One thing remains true. All our utility investments are likely to continue to increase their dividends during the next year and the next five years. This week two of our utilities increased their dividend: LNT and ED. In fact, each company with a green arrow is one we hold in our portfolio. So we also will receive an increased dividend from BLK, EPR and O. EPR and O pay monthly dividends.
Potential Actions & Reactions
- Sell your utility stocks and ETF’s. That is certainly an option, but I suggest it is a tough game to know when to get into and out of a sector. If you have sector rebalancing in your written investment plan, then go for it. This option does not fit my investing approach. I buy good-to-great investments and ignore the market’s noise and rush from one asset type to another.
- Do nothing. That is certainly an option. Just continue to hold your utility investments, including ETF’s like FUTY.

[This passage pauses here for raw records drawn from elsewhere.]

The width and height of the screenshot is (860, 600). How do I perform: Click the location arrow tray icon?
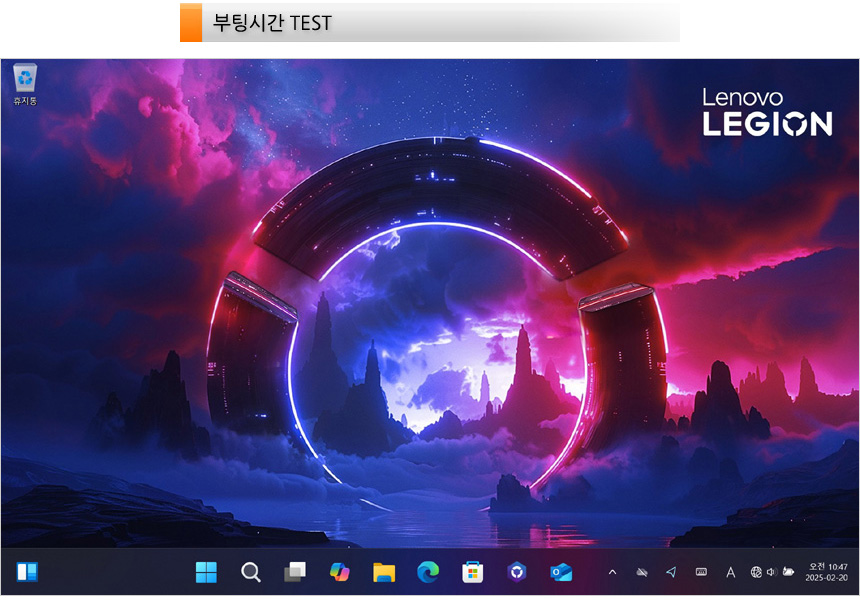coord(671,572)
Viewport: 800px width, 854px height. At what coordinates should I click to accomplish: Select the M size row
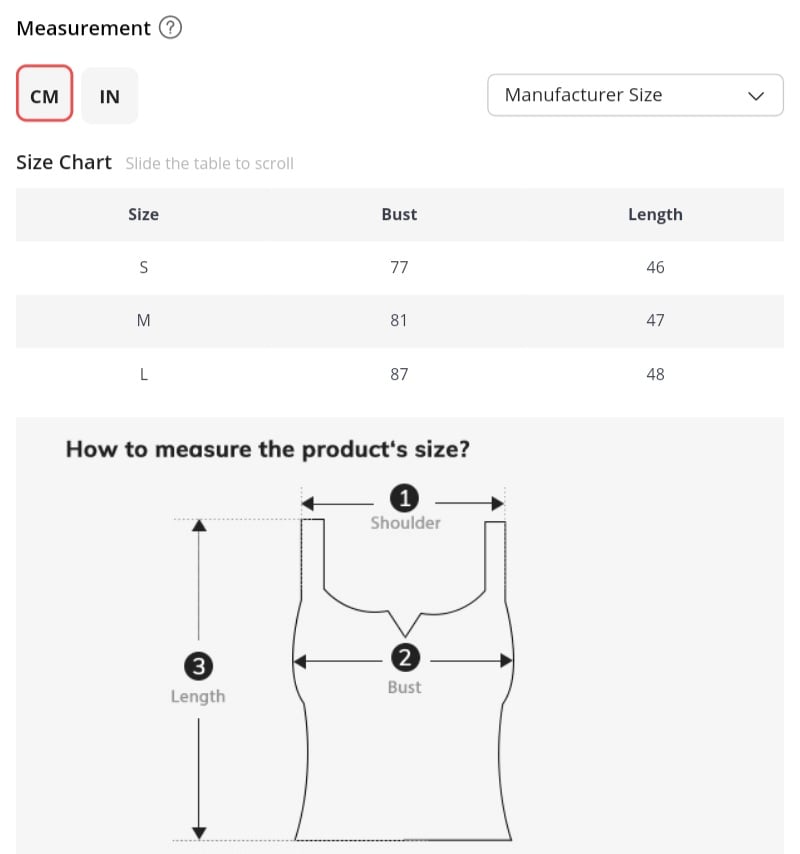click(144, 321)
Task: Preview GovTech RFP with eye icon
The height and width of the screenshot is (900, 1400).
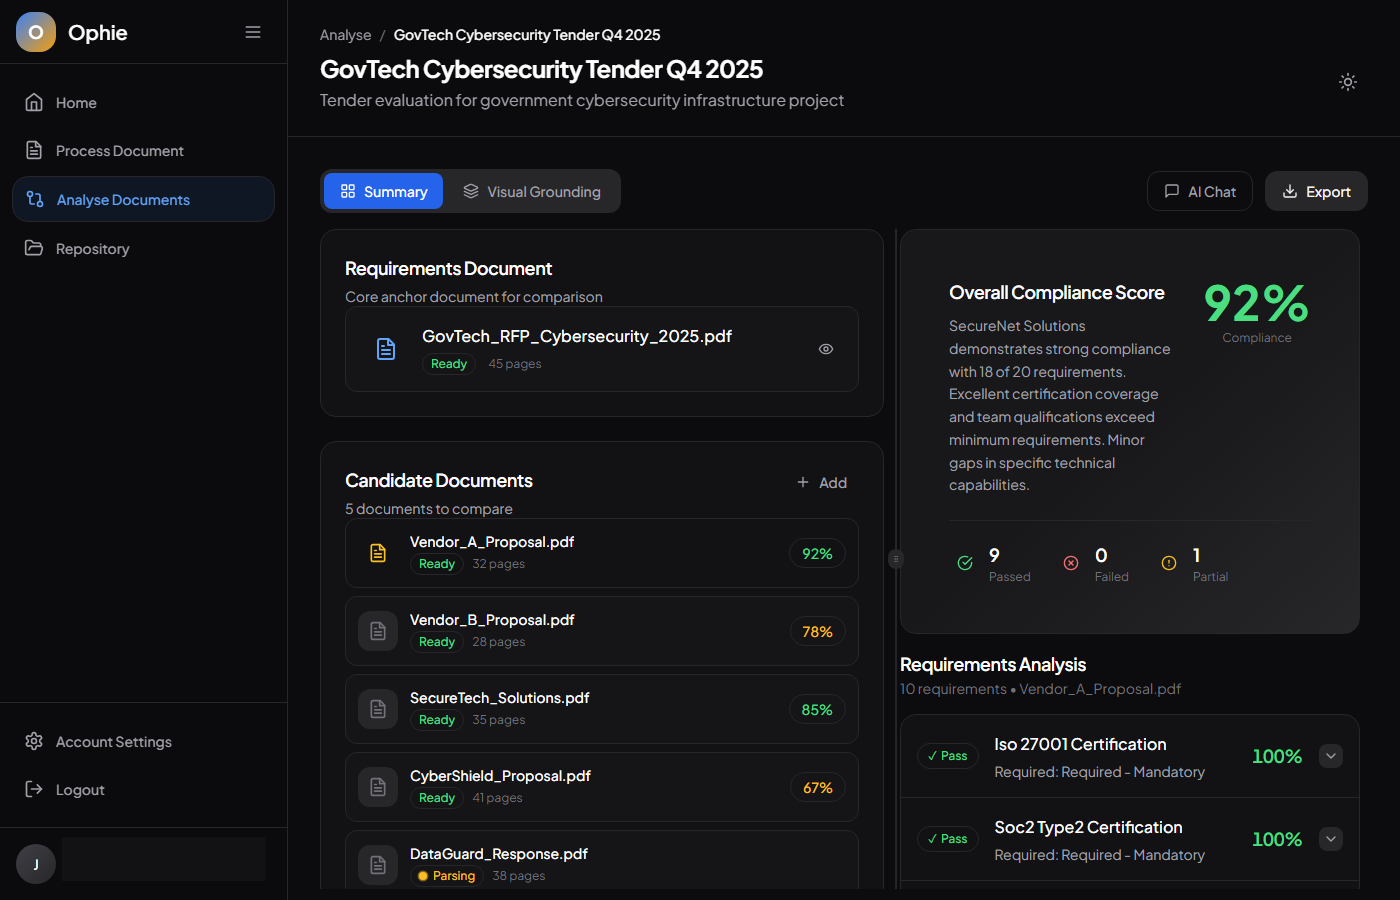Action: [825, 349]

- Buy more utilities. This is certainly an option, but when should you buy? The easiest way to do this is to find an ETF that has a low expense ratio and a decent yield and buy blocks of shares every quarter. FUTY (Fidelity® MSCI Utilities Index ETF) has a current yield of about 3% and a low expense ratio of 0.08%. It’s top holdings include NEE, DUK, D, SO, EXC, AEP, ED, XEL and WEC.
- Turn on dividend reinvestment. I generally turn off reinvestment for my larger holdings so that I can invest the dividends in other sectors during up or down markets. However, I will be turning on dividend reinvestment for most, if not all, of my utility holdings.
Conclusion – Rebalancing your portfolio is a necessity if you cannot think like an owner. However, by its very nature rebalancing means you will probably sell your best investments (the ones that have grown in value) to buy assets that are undervalued by the market. That may be a good thing, but do it based on a plan not just to “rebalance.”